The Brandeis community has a lot to celebrate this weekend, the theme of which is shaping social policy, said Lynch, who served as chief economist in the Clinton administration's labor department. She is chairwoman of the board of directors of the Boston Federal Reserve Bank, and is a member of the Governor's Council of Economic Advisers.

The festivities will kick off with renowned speakers on health care and the economy, said Lynch.

Lynch and Brandeis Director of Research Communications Laura Gardner said they regard the Heller School as "Boston's leading school of social policy," where research has often resulted in policy change on a state and federal level.

For instance, Gardner said, academics at the Heller School conducted research that helped lead to the landmark Child Abuse Prevention Act of 1974.

"Similar Massachusetts legislation followed suit, and today, corporal punishment in schools and homes is almost universally rejected," she said.

Also, she noted, part of President Barack Obama's proposed health care reform, calls for comparative effectiveness research (CER) in medicine - an area of research in which the Heller School has been at the forefront.

Scholars look at types of treatments and their outcomes, and have been involved in advancing the case for a "serious investment" in CER, she said.

Over the last two decades, Heller has also pioneered the science of early childhood development, leading numerous states to adopt legislation, Lynch said.

The Heller School's far-reaching social policy research is also helping shape an AIDS policy in China and researching the causes and consequences of "food wars" in the developing world, Gardner said.

Heller academics are also advancing policies that benefit intellectually handicapped individuals and their families, she said.

"As one of the oldest schools of social policy, Heller has helped set the public policy and legislative agenda on social policy for decades," Gardner said.

Featured speakers in this weekend's celebration include Boston surgeon, New Yorker contributor and book author Dr.

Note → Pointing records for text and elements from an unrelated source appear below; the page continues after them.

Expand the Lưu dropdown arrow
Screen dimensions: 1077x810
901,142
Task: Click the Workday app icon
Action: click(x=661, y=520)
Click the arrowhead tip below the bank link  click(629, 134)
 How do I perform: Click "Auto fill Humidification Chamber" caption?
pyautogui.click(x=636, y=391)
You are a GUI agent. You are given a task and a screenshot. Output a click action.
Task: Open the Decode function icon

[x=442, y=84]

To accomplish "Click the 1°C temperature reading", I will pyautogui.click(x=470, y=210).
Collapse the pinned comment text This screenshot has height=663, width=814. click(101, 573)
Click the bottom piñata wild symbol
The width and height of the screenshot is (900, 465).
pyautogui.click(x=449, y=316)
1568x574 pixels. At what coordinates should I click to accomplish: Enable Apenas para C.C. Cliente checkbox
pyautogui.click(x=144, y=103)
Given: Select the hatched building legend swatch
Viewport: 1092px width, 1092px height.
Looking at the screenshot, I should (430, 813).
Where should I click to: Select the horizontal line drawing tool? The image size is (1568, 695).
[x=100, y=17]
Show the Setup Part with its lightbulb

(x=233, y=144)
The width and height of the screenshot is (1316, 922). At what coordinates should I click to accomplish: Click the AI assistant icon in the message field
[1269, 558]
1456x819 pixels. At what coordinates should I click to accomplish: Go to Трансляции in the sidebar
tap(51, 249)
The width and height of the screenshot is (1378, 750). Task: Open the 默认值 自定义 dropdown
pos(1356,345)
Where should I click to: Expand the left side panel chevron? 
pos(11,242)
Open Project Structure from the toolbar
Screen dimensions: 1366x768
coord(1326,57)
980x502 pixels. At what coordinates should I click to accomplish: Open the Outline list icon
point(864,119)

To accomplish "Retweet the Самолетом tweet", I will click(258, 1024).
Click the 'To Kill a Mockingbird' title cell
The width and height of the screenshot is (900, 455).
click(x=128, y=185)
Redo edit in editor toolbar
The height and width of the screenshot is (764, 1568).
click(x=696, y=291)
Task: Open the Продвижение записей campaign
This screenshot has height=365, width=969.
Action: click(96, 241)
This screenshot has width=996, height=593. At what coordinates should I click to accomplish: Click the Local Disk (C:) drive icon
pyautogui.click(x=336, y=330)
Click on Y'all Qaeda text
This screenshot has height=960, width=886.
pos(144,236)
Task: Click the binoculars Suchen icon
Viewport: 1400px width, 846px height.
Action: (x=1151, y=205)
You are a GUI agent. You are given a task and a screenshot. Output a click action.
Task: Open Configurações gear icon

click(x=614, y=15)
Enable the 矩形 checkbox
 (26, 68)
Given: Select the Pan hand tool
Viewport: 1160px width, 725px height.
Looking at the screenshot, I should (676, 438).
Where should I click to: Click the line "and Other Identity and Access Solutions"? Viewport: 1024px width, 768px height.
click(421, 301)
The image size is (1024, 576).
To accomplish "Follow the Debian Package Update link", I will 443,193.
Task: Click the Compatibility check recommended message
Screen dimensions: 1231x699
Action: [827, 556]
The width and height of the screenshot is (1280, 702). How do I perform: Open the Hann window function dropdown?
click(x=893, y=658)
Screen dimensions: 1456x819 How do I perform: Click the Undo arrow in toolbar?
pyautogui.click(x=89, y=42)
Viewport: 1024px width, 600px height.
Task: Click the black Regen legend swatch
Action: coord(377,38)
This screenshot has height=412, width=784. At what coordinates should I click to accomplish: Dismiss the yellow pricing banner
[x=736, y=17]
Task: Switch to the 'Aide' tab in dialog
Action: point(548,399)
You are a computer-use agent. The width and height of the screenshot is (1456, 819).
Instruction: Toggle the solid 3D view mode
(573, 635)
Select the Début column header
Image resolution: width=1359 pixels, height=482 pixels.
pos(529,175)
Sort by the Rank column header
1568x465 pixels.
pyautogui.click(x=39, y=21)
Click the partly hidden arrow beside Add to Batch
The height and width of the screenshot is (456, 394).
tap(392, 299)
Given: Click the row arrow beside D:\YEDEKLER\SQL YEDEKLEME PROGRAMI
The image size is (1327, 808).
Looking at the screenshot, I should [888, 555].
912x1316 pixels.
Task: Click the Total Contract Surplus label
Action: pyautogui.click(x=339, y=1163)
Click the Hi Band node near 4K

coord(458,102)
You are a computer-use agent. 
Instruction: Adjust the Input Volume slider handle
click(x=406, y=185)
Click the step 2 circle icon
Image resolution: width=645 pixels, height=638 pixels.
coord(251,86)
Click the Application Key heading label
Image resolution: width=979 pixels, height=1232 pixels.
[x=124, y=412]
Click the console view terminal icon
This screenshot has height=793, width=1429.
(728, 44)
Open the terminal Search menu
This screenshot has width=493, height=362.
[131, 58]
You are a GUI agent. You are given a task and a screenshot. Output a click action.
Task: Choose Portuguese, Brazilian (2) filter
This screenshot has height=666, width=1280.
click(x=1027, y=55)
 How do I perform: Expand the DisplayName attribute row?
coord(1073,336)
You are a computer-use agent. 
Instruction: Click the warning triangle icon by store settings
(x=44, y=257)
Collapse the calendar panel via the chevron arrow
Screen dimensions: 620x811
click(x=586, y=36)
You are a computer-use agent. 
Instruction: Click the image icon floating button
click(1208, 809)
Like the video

Atul Gawande and Marion Wright Edelman, founder and director of the Children's Defense Fund.

Former Brandeis Dean and Chairman of the 50th anniversary celebration Stuart Altman, a leading health care economist who advised Obama during his presidential campaign, will be master of ceremonies tonight.

He will honor the university's longest-standing faculty member, David Gill, a professor in social welfare since the 1960s.

"David has a very strong belief in redesigning (political) systems so that they work well together," versus a capitalist model and "being tied up with making money and profits," he said.

"He's been a very effective teacher," Altman said.

Altman will also give a presentation on national health care reform at 10:30 a.m. on Saturday.

"No state has done more to be representative of what can be done (ideally) with health care than the state of Massachusetts. What we've done has been very instrumental in shaping health care plans for both Obama and the congressional committee," Altman said.

Altman, who called Obama's health care plan "moderate," said he will explain how Massachusetts' health care policy has served as a model for the proposed national plan.

"For the most part, it's a very balanced plan. It doesn't seriously change the way we practice medicine. All of the fears people have are really not understandable - they're almost hysterical," Altman said.